Pharmaceutical Strategies to Improve Druggability of Potential Drug Candidates in Nonalcoholic Fatty Liver Disease Therapy

Abstract

Nonalcoholic fatty liver disease (NAFLD) has become globally prevalent and is the leading cause of chronic liver disease. Although NAFLD is reversible without medical intervention in the early stage, the condition could be sequentially worsened to nonalcoholic steatohepatitis (NASH) and, eventually, cirrhosis and hepatic cancer. The progression of NAFLD is related to various factors such as genetics, pre-disposed metabolic disorders, and immunologic factors. Thankfully, to date, there have been accumulating research efforts and, as a result, different classes of potent drug candidates have been discovered. In addition, there have also been various attempts to explore pharmaceutical strategies to improve the druggability of drug candidates. In this review, we provided a brief overview of the drug candidates that have undergone clinical trials. In the latter part, strategies for developing better drugs are discussed.

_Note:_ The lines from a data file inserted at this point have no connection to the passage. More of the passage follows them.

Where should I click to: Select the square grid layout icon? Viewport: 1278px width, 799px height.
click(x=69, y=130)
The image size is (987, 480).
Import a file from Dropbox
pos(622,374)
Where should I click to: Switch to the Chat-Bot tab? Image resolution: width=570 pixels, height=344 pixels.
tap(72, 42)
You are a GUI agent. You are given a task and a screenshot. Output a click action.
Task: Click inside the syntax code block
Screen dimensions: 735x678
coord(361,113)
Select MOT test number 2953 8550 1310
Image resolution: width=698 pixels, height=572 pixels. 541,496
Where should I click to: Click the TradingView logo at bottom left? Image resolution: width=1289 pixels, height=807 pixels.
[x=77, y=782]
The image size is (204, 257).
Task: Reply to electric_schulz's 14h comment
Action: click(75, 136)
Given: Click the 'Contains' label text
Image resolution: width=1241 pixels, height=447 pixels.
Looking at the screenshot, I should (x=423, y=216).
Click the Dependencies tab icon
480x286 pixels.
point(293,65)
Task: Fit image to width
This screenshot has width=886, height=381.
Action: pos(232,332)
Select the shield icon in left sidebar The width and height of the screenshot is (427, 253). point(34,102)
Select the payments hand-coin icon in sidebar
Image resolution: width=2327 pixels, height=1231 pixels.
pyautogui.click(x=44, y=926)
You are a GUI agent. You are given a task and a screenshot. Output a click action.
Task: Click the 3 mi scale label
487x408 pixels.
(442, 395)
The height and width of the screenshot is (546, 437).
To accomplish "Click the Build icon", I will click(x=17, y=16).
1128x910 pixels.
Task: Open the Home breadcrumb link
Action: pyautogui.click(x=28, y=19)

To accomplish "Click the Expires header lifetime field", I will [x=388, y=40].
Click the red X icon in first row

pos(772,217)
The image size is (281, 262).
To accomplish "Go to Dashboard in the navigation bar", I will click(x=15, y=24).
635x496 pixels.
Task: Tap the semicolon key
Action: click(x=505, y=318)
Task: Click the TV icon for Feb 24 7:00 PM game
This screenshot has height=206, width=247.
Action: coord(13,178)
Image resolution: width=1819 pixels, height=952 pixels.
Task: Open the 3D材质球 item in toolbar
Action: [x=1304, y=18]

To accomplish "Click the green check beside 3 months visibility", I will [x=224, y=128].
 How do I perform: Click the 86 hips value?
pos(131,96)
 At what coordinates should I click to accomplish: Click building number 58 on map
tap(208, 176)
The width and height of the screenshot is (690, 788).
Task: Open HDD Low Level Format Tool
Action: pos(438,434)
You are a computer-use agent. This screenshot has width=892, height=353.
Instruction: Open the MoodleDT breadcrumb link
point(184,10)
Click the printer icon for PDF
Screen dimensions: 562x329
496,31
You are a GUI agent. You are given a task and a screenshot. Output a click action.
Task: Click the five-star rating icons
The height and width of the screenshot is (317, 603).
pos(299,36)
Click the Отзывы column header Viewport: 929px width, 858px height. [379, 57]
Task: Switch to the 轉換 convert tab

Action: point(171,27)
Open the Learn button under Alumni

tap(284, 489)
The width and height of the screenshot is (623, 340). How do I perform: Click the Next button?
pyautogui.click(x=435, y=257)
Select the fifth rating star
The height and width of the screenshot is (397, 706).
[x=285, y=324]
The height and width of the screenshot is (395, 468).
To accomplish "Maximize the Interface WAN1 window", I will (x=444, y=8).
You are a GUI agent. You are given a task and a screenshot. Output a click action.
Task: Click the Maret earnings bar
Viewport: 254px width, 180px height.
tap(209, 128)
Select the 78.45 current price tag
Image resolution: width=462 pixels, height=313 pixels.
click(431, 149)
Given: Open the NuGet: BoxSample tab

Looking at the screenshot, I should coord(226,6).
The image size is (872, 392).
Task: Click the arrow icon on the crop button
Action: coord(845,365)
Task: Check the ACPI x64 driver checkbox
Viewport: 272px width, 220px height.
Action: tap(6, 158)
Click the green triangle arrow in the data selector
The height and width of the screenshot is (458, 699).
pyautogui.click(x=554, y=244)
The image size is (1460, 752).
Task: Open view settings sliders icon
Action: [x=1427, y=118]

Keywords: cirrhosis; fibrosis; nonalcoholic fatty liver disease; nonalcoholic steatohepatitis; strategies.

Figure 1

Schematic representation of crosstalk between the organs and major regulatory pathways in NAFLD. A group of NAFLD drug candidates (e.g., SGLT2 inhibitors, GLP-1R agonists, PPAR agonists, FGF19 and FGF21 analogs, and FXR agonists) have been developed and have undergone (or are still ongoing) clinical trials. The action mechanisms of these compounds involve various and multiple pathways related to: (1) regulation of glucose and lipid homeostasis in the network of adipose tissues, the brain, pancreas, and liver; (2) modulating de novo lipogenesis, lipolysis, and β-oxidation of free fatty acids; (3) reducing food intake (indicated by downward arrow) and body weight; (4) improving insulin resistance (increased insulin sensitivity indicated by upward arrow) in liver and adipose tissues; and (5) regulating bile acid production (CYP7α1, cholesterol 7-α-hydroxylase; FFA, free fatty acid; FGF, fibroblast growth factors; FGFR, fibroblast growth factor receptor; FXR, farnesoid X receptor; GLP-1R, glucagon-like peptide-1 receptor; PPAR, peroxisome proliferator-activator receptor; KBL, β-klotho; SGLT2, sodium-glucose co-transporter 2; SREBP-1, sterol regulatory element-binding protein-1; TGs, triglycerides; VLDL, very low density lipoprotein).

Figure 2

Schematic diagram of the pharmaceutical strategies to make “better drugs” for NAFLD therapy. To enhance the therapeutic efficacy of NALFD drug candidates, the three strategies widely explored include (A) the development of multi-receptor agonists, (B) engineering long-acting derivatives, and (C) devising ligand-decorated nanoparticle-based hepatic targeting systems. The increase of plasma half-life could be accomplished by conjugation of polymers (e.g., PEG) or fusion of IgG Fc or human serum albumin (HSA). The latter enables the drug compound to go through FcRn-mediated recycling. Liver targeting could be achieved by utilizing ligands selective for receptors expressed on the membranes of liver-composing cells (ASGPR, asialoglycoprotein; FcRn, neonatal Fc receptor; FGFR, fibroblast growth factor receptor; GIPR, glucose-dependent insulinotropic polypeptide receptor; GCGR, glucagon receptor; GLP-1R, glucagon-like peptide-1 receptor; HA-R: hyaluronan receptor; HSA, human serum albumin; HSCs, hepatic stellate cells; LDLR, low-density lipoprotein receptor; LSECs, liver sinusoidal endothelial cells; MR, mannose receptor; PEG, polyethylene glycol; PPAR, peroxisome proliferator-activator receptor; RBPR, retinol-binding protein receptor).